Someone asked me the other day, “What's the next fantasy you want fulfilled?” And they said it in this way where I knew they meant BDSM, or group sex, or some kind of acrobatic position or newfangled toy. Which is awesome—but not my fantasy right now.

The truth is this is my fantasy right now: to feel God through my sex.

I've had it and felt it, it seems to be ever-evolving, and I want even more of it. I want to feel my humanness and feel the deepest levels of surrender I can access. I want to sink inside my sex to its point of origin where timelessness sets in and we are traveling and fucking in the liminal space where form and boundaries seem to dissolve and there is just a felt sense of what to do next. Where every cell of my body is saturated with orgasm and vibrating with aliveness. Where I feel like the droplet of water about to fall from the leaf for the entire duration of the fucking.
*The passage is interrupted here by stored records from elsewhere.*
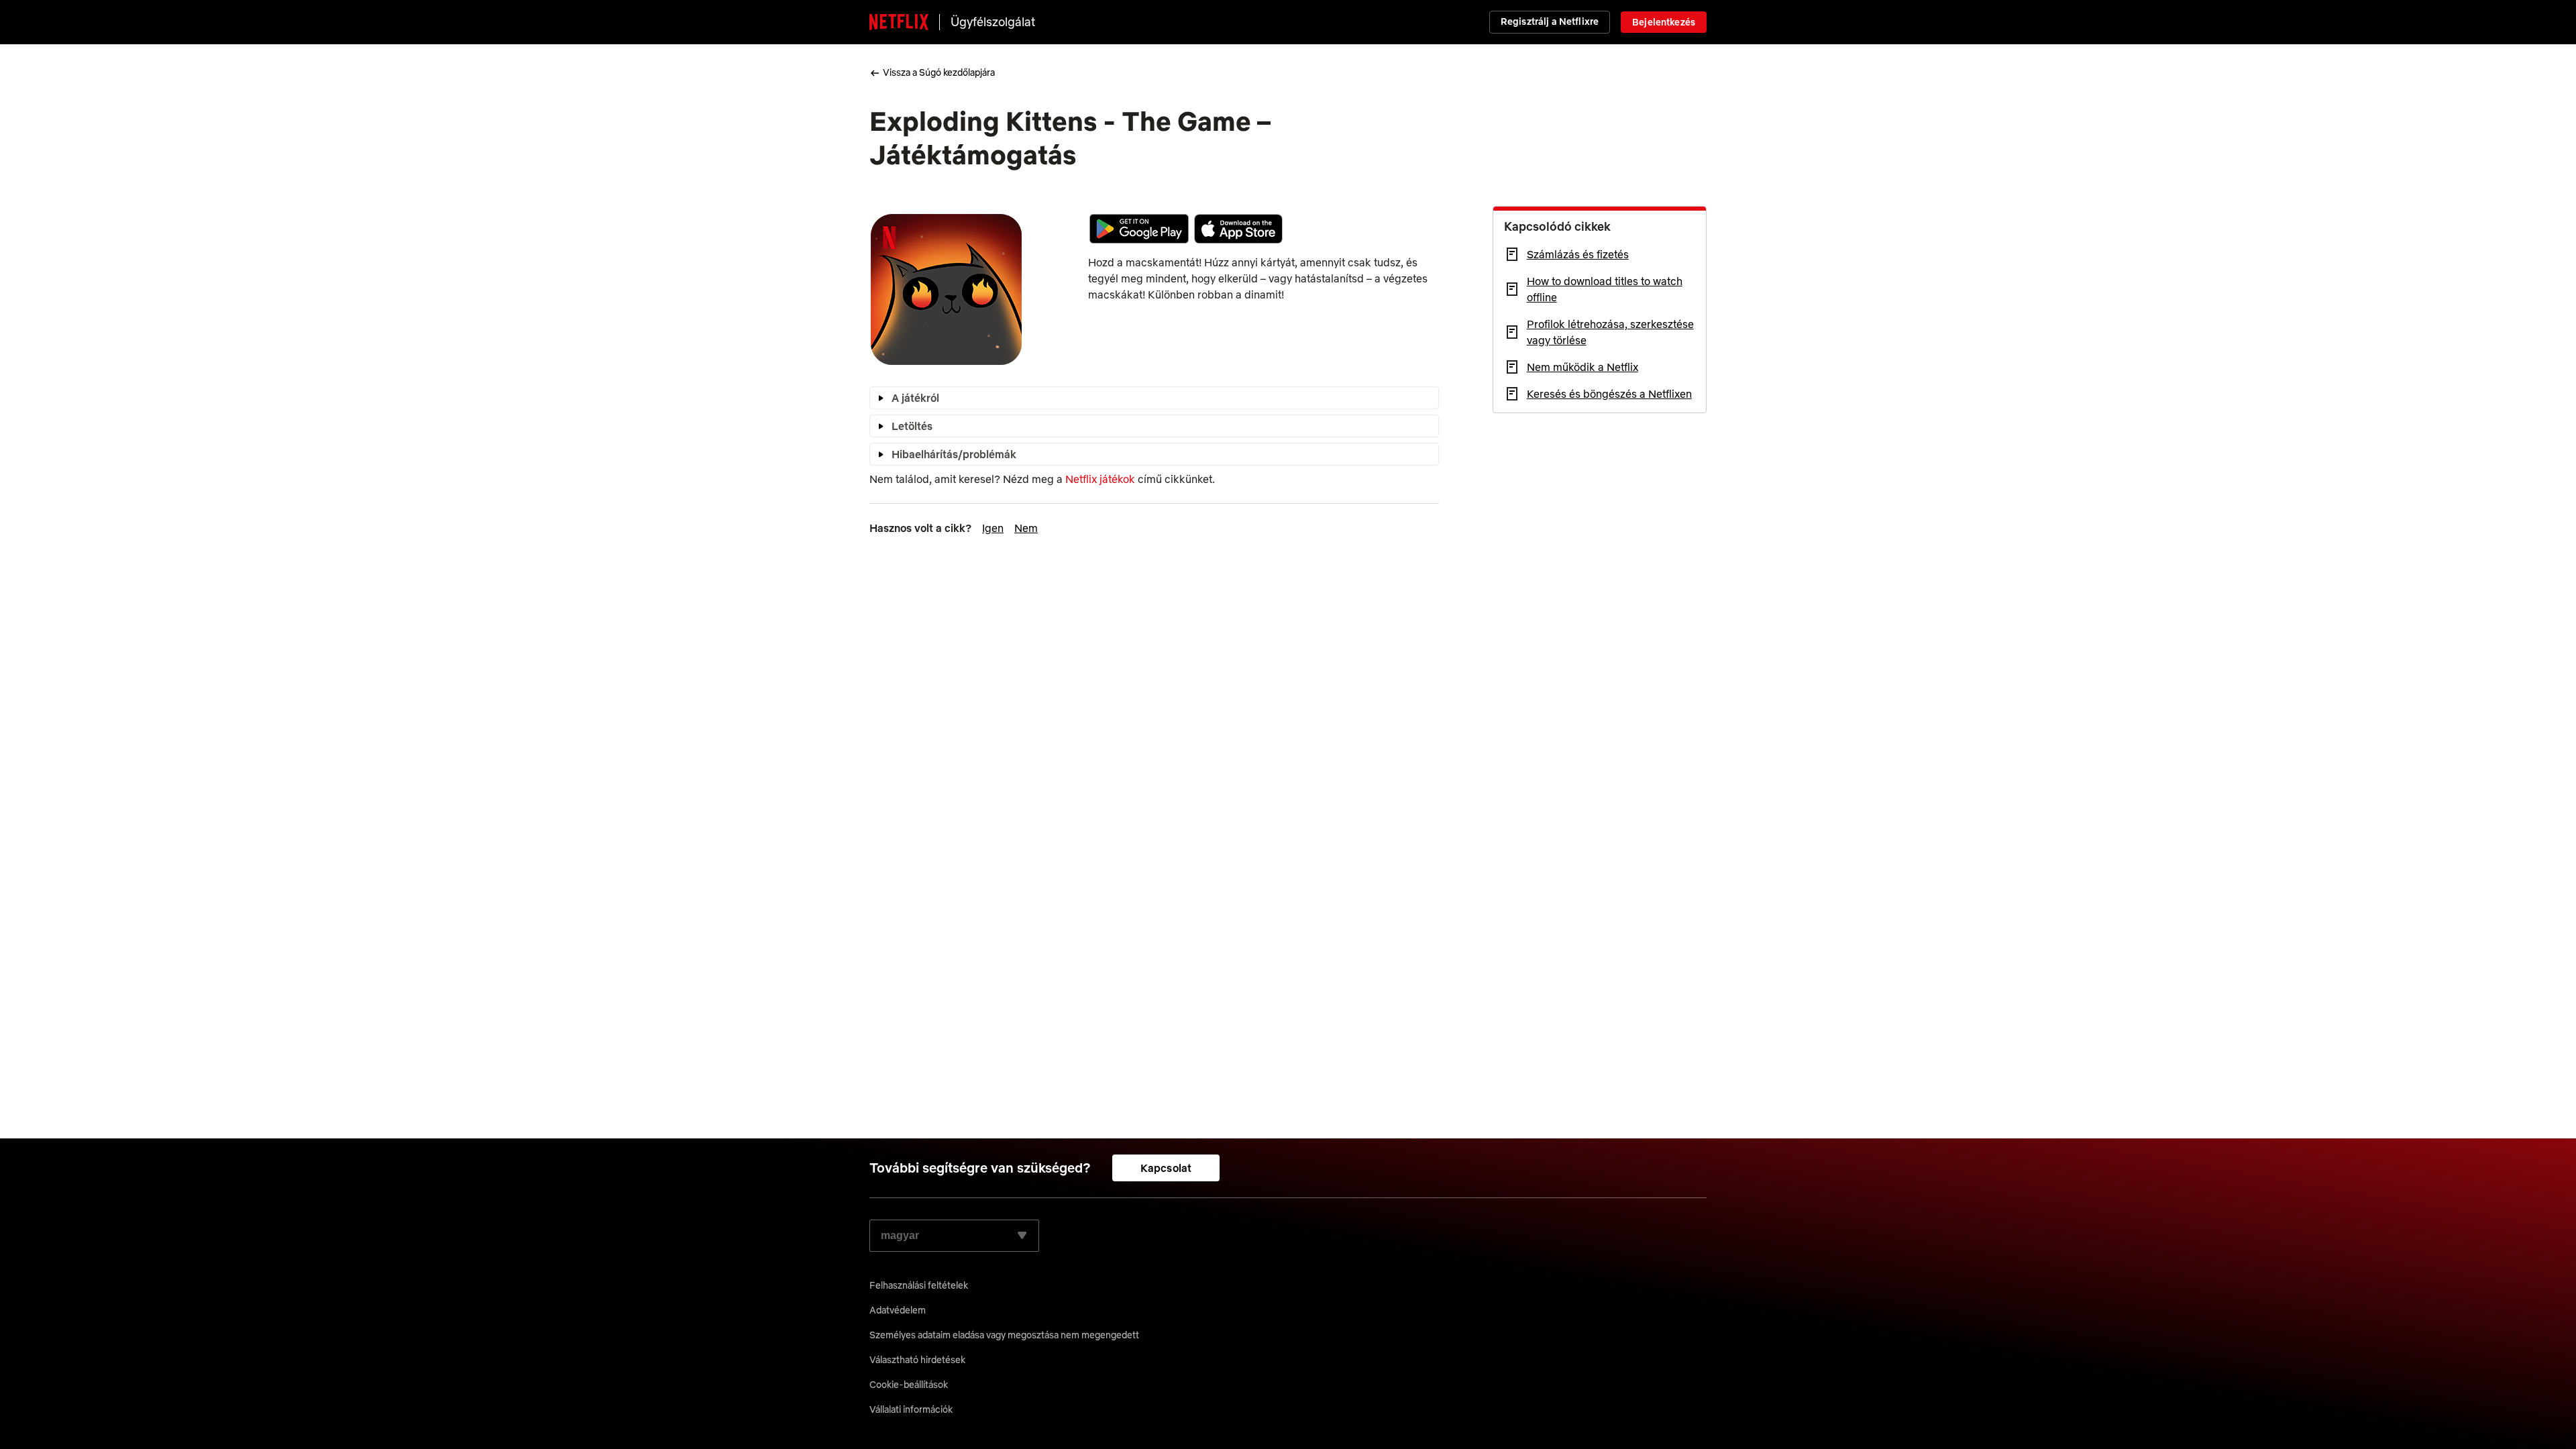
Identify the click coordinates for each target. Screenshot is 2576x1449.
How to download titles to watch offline (1604, 289)
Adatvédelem (897, 1310)
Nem (1026, 528)
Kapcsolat (1165, 1168)
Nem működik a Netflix (1582, 367)
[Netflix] (898, 22)
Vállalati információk (911, 1409)
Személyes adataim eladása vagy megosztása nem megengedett (1004, 1335)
Here the tenets of OM begin to come into play and reveal themselves as navigational tools to use in these realms of immersion and involuntary:

Feel, not formula. I don't know what wants to happen next but something in me knows and knows how to feel its way through the experience with precision. I have to release every impulse to rely on linear lovemaking or assumptions about what should happen next. In that space of not-knowing, my body simply moves in the most resonant and sensational way.
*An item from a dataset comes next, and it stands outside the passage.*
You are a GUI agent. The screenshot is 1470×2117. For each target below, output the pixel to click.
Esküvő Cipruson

Be willing to let go of looking good in favor of being vulnerable. In this depth of connection, I don't get to look good. I don't get to have perfect makeup and my body is revealed in all its imperfections. To surrender to the next most sensational stroke is to allow him to see me fully as I am.

Speak from the sensation. Words carry so much power. They can facilitate and lubricate my way more deeply into the sensation of being immersed in connection, or they can jar me out of it. Here it is vital to speak from the sensation—to touch down into the root of what I am feeling in my body and then instruct and guide him from there. To put the sensation into my words as I say them and to let him feel me inside of every word.

Stay connected no matter what. If I feel the connection get thinner or wane, something subtle needs to shift. He needs to slow down, or I need to get my voice out, or we need to sink in more and move our bodies less. Willingness to communicate here and to stay open in the face of a diminished sense of surety is key.

In this way, each tenet appears in my mind at the very moment I begin to not know what to do next, leading me through the experience like a softly guiding hand.

This kind of sex is like an instruction manual for how to live a life that is built into my body and the fabric of who I am. It reminds me that all there is to do is surrender to the stroke, again and again. It builds in me an unwavering faith that I am held and taken care of and loved beyond measure at every turn.

This is the sex that is our birthright as human beings, and OM is the vehicle with which we can use to traverse more and more complex and felt-rather-than-seen realms of connection.